### What is needed
Leave every entry as it is and write the data out in full.

### Data items
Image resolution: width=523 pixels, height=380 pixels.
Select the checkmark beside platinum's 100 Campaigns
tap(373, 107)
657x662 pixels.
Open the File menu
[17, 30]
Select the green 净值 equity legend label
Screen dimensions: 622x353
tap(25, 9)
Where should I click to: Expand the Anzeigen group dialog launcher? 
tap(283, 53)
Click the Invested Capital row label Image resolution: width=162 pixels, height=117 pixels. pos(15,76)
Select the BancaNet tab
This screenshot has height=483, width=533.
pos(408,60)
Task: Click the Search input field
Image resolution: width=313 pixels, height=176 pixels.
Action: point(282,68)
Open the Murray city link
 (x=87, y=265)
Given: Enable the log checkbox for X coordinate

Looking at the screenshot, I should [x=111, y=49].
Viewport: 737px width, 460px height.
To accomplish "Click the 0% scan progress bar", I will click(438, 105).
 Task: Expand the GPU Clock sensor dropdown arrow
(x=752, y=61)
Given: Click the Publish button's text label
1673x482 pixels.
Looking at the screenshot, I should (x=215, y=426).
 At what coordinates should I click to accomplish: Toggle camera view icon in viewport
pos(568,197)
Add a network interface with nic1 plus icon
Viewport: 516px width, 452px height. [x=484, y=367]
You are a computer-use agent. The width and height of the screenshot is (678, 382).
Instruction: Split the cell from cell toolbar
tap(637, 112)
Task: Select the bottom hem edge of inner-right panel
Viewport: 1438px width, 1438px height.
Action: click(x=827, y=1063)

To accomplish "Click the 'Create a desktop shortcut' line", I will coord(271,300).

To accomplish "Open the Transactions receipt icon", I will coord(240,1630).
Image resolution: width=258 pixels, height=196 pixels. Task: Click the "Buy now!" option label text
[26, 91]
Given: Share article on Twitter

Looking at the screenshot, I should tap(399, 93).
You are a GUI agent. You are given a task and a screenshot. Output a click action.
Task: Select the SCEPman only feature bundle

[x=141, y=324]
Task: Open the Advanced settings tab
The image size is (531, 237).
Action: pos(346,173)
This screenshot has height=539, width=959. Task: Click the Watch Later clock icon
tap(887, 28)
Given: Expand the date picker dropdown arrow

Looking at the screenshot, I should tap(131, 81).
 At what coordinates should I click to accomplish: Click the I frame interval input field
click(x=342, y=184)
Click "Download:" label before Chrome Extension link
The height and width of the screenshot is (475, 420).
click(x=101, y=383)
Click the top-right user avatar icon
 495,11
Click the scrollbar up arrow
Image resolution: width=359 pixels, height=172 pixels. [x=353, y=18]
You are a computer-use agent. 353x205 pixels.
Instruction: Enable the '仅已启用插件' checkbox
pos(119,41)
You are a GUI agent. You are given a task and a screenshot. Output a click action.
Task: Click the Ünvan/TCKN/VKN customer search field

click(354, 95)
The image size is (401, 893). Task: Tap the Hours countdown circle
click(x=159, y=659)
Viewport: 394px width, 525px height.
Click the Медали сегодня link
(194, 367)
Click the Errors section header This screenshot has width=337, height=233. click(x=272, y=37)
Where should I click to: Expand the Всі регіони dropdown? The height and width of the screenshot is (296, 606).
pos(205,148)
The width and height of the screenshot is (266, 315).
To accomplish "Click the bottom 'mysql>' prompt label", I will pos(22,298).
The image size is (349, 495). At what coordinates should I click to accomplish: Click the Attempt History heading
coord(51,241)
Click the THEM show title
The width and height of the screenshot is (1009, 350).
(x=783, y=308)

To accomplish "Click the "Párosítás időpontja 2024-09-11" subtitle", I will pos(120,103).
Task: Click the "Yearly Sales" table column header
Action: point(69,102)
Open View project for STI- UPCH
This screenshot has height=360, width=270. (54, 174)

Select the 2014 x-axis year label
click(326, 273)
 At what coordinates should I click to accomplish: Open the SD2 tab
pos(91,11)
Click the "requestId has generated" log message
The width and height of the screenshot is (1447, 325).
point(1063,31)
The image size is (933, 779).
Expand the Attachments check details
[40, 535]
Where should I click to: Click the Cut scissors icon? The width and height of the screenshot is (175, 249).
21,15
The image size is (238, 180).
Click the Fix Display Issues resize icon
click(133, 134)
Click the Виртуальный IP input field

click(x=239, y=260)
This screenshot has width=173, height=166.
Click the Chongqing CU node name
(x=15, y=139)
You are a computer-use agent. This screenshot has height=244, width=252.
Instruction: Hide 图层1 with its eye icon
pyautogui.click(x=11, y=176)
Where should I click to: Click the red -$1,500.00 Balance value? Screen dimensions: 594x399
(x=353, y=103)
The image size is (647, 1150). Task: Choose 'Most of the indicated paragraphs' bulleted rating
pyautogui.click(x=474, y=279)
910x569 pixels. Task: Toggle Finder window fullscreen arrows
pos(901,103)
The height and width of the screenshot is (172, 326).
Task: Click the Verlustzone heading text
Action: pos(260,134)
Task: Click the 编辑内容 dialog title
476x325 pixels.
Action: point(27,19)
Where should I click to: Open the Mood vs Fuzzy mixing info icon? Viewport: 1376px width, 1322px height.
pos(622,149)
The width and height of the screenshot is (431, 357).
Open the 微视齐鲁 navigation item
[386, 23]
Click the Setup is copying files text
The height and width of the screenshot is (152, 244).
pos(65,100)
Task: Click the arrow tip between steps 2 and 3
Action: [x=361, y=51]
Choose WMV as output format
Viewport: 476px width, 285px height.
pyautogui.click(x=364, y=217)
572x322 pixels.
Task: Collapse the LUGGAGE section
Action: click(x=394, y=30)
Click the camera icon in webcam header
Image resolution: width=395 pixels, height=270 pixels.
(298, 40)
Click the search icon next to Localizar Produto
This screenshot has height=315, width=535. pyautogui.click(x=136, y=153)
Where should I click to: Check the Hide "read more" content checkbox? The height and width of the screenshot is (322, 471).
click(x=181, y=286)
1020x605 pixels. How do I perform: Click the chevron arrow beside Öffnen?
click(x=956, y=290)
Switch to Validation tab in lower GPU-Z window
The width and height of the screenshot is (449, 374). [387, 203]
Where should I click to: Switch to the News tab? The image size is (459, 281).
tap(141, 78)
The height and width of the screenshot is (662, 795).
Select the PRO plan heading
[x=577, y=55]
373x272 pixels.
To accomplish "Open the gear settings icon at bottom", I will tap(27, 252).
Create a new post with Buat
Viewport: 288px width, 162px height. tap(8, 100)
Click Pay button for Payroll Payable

### Answer to this problem
Image resolution: width=523 pixels, height=380 pixels.
Select the checkmark beside platinum's 100 Campaigns
tap(373, 107)
657x662 pixels.
Open the File menu
[17, 30]
Select the green 净值 equity legend label
Screen dimensions: 622x353
tap(25, 9)
Where should I click to: Expand the Anzeigen group dialog launcher? 
tap(283, 53)
Click the Invested Capital row label Image resolution: width=162 pixels, height=117 pixels. pos(15,76)
Select the BancaNet tab
This screenshot has height=483, width=533.
pos(408,60)
Task: Click the Search input field
Image resolution: width=313 pixels, height=176 pixels.
Action: point(282,68)
Open the Murray city link
 (x=87, y=265)
Given: Enable the log checkbox for X coordinate

Looking at the screenshot, I should [x=111, y=49].
Viewport: 737px width, 460px height.
To accomplish "Click the 0% scan progress bar", I will click(438, 105).
 Task: Expand the GPU Clock sensor dropdown arrow
(x=752, y=61)
Given: Click the Publish button's text label
1673x482 pixels.
Looking at the screenshot, I should (x=215, y=426).
 At what coordinates should I click to accomplish: Toggle camera view icon in viewport
pos(568,197)
Add a network interface with nic1 plus icon
Viewport: 516px width, 452px height. [x=484, y=367]
You are a computer-use agent. The width and height of the screenshot is (678, 382).
Instruction: Split the cell from cell toolbar
tap(637, 112)
Task: Select the bottom hem edge of inner-right panel
Viewport: 1438px width, 1438px height.
Action: click(x=827, y=1063)

To accomplish "Click the 'Create a desktop shortcut' line", I will coord(271,300).

To accomplish "Open the Transactions receipt icon", I will coord(240,1630).
Image resolution: width=258 pixels, height=196 pixels. Task: Click the "Buy now!" option label text
[26, 91]
Given: Share article on Twitter

Looking at the screenshot, I should tap(399, 93).
You are a GUI agent. You are given a task and a screenshot. Output a click action.
Task: Select the SCEPman only feature bundle

[x=141, y=324]
Task: Open the Advanced settings tab
The image size is (531, 237).
Action: pos(346,173)
This screenshot has height=539, width=959. Task: Click the Watch Later clock icon
tap(887, 28)
Given: Expand the date picker dropdown arrow

Looking at the screenshot, I should tap(131, 81).
 At what coordinates should I click to accomplish: Click the I frame interval input field
click(x=342, y=184)
Click "Download:" label before Chrome Extension link
The height and width of the screenshot is (475, 420).
click(x=101, y=383)
Click the top-right user avatar icon
 495,11
Click the scrollbar up arrow
Image resolution: width=359 pixels, height=172 pixels. [x=353, y=18]
You are a computer-use agent. 353x205 pixels.
Instruction: Enable the '仅已启用插件' checkbox
pos(119,41)
You are a GUI agent. You are given a task and a screenshot. Output a click action.
Task: Click the Ünvan/TCKN/VKN customer search field

click(354, 95)
The image size is (401, 893). Task: Tap the Hours countdown circle
click(x=159, y=659)
Viewport: 394px width, 525px height.
Click the Медали сегодня link
(194, 367)
Click the Errors section header This screenshot has width=337, height=233. click(x=272, y=37)
Where should I click to: Expand the Всі регіони dropdown? The height and width of the screenshot is (296, 606).
pos(205,148)
The width and height of the screenshot is (266, 315).
To accomplish "Click the bottom 'mysql>' prompt label", I will pos(22,298).
The image size is (349, 495). At what coordinates should I click to accomplish: Click the Attempt History heading
coord(51,241)
Click the THEM show title
The width and height of the screenshot is (1009, 350).
(x=783, y=308)

To accomplish "Click the "Párosítás időpontja 2024-09-11" subtitle", I will pos(120,103).
Task: Click the "Yearly Sales" table column header
Action: point(69,102)
Open View project for STI- UPCH
This screenshot has height=360, width=270. (54, 174)

Select the 2014 x-axis year label
click(326, 273)
 At what coordinates should I click to accomplish: Open the SD2 tab
pos(91,11)
Click the "requestId has generated" log message
The width and height of the screenshot is (1447, 325).
point(1063,31)
The image size is (933, 779).
Expand the Attachments check details
[40, 535]
Where should I click to: Click the Cut scissors icon? The width and height of the screenshot is (175, 249).
21,15
The image size is (238, 180).
Click the Fix Display Issues resize icon
click(133, 134)
Click the Виртуальный IP input field

click(x=239, y=260)
This screenshot has width=173, height=166.
Click the Chongqing CU node name
(x=15, y=139)
You are a computer-use agent. This screenshot has height=244, width=252.
Instruction: Hide 图层1 with its eye icon
pyautogui.click(x=11, y=176)
Where should I click to: Click the red -$1,500.00 Balance value? Screen dimensions: 594x399
(x=353, y=103)
The image size is (647, 1150). Task: Choose 'Most of the indicated paragraphs' bulleted rating
pyautogui.click(x=474, y=279)
910x569 pixels. Task: Toggle Finder window fullscreen arrows
pos(901,103)
The height and width of the screenshot is (172, 326).
Task: Click the Verlustzone heading text
Action: pos(260,134)
Task: Click the 编辑内容 dialog title
476x325 pixels.
Action: point(27,19)
Where should I click to: Open the Mood vs Fuzzy mixing info icon? Viewport: 1376px width, 1322px height.
pos(622,149)
The width and height of the screenshot is (431, 357).
Open the 微视齐鲁 navigation item
[386, 23]
Click the Setup is copying files text
The height and width of the screenshot is (152, 244).
pos(65,100)
Task: Click the arrow tip between steps 2 and 3
Action: [x=361, y=51]
Choose WMV as output format
Viewport: 476px width, 285px height.
pyautogui.click(x=364, y=217)
572x322 pixels.
Task: Collapse the LUGGAGE section
Action: click(x=394, y=30)
Click the camera icon in webcam header
Image resolution: width=395 pixels, height=270 pixels.
(298, 40)
Click the search icon next to Localizar Produto
This screenshot has height=315, width=535. pyautogui.click(x=136, y=153)
Where should I click to: Check the Hide "read more" content checkbox? The height and width of the screenshot is (322, 471).
click(x=181, y=286)
1020x605 pixels. How do I perform: Click the chevron arrow beside Öffnen?
click(x=956, y=290)
Switch to Validation tab in lower GPU-Z window
The width and height of the screenshot is (449, 374). [387, 203]
Where should I click to: Switch to the News tab? The image size is (459, 281).
tap(141, 78)
The height and width of the screenshot is (662, 795).
Select the PRO plan heading
[x=577, y=55]
373x272 pixels.
To accomplish "Open the gear settings icon at bottom", I will tap(27, 252).
Create a new post with Buat
Viewport: 288px width, 162px height. tap(8, 100)
Click Pay button for Payroll Payable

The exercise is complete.